La caille, n’a-t-elle pas une réputation d’oiseau lascif n’aimant que
la chaleur ? Ne dit-on pas : chaud comme la caille, c’est-à-dire :
ardent en amour ? D’ailleurs, la caille coiffée est une femme éveillée,
amoureuse et sensuelle et le sifflet servant à attirer la caille, appelé le carcaillou, a dialectiquement un sens
phallique !
La caille est un oiseau solitaire, difficile à
capturer qui vit dans les champs, s’abrite dans les moissons, les genêts et les
buissons et piète quand s’approche d’elle. On dit que la caille margotte ou
carcaille lorsque le danger devient pressant. On dit aussi que plus la
caille carcaille, plus chères sont les semailles. Quant à l’écaille, ouvrir l’écaille signifie dépuceler une
fille et sortir de l’escaille devenir
adulte. Vaste programme.
Lécaillé, ça commence comme ça finit, par « Lé » et la boucle
est bouclée à double tour de clé. Entre les deux, vous avez « cail » (c-a-i-l), l’anagramme de laïc.
Laïc, comme l’école publique et républicaine, chère à
mon cœur, celle qui doit transmettre la connaissance et instruire la conscience.

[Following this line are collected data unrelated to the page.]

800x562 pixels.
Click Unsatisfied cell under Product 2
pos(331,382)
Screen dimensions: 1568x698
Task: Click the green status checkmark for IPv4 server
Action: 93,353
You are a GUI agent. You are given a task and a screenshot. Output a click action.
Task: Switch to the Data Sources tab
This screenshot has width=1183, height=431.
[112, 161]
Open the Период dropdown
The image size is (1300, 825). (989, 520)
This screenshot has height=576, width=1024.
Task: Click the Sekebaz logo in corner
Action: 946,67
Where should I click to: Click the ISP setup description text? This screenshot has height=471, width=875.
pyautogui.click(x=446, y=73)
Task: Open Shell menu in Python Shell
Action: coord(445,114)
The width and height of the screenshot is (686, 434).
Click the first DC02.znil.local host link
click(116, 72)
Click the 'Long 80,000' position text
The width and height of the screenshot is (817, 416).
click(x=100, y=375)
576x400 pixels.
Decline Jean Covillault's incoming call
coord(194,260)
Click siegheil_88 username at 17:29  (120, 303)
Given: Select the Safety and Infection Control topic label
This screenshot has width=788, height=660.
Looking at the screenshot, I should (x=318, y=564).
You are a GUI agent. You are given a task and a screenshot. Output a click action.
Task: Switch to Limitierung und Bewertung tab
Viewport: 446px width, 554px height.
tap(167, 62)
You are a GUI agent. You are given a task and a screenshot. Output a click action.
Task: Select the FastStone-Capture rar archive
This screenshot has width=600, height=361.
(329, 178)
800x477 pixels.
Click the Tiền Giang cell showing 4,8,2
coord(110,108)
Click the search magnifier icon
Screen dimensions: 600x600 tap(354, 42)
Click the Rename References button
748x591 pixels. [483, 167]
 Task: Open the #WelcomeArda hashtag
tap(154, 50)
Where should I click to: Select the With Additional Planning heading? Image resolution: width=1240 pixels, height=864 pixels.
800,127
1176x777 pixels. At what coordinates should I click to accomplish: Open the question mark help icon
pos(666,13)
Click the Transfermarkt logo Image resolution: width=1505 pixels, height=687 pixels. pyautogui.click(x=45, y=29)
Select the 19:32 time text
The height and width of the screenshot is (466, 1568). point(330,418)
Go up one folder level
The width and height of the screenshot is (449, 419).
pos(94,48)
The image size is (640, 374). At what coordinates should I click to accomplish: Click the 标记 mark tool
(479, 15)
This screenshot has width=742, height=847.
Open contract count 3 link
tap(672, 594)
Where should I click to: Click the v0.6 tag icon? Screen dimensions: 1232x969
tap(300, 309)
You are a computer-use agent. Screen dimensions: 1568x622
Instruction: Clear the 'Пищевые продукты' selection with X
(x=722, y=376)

L’haïk est aussi le nom du grand voile carré que portent les femmes musulmanes
par-dessus leurs vêtements. Vous avez dit l’haïk. Tiens ! Tiens ! Y a
vraiment là comme un petit… hic !
Monsieur continua son interrogatoire.
- Votre prénom ?
- Jean-Luc.
- Votre date
de naissance ?
- 14 juin 1956 à Achicourt.
C‘est vrai, le 14 juin 1956, un peu avant midi, je suis né (dans les blés comme les cailles). Je ne me
connaissais pas encore, je n’avais même pas conscience de n’avoir pas
conscience. Surgi du vide et de l’obscurité, j’étais là et nulle part à la
fois, étranger à la vie et déjà dans la vie. Moi, effaré devant vous. Vous,
affairés devant moi.
A l’aube de la vie, moi devant vous, comme un immense et précieux
privilège. J’ignorais ce qu’était le temps mais le temps commençait déjà son
compte à rebours dans ce parcours du cœur battant où le cœur bat comme un
tambour sans jamais s’arrêter pourtant. J’étais 70 % d’eau, un soupçon de
carbone, d’azote et de calcium, un chouïa de phosphore, de soufre et de sodium et
pour clore le tout, une touche de…chlore.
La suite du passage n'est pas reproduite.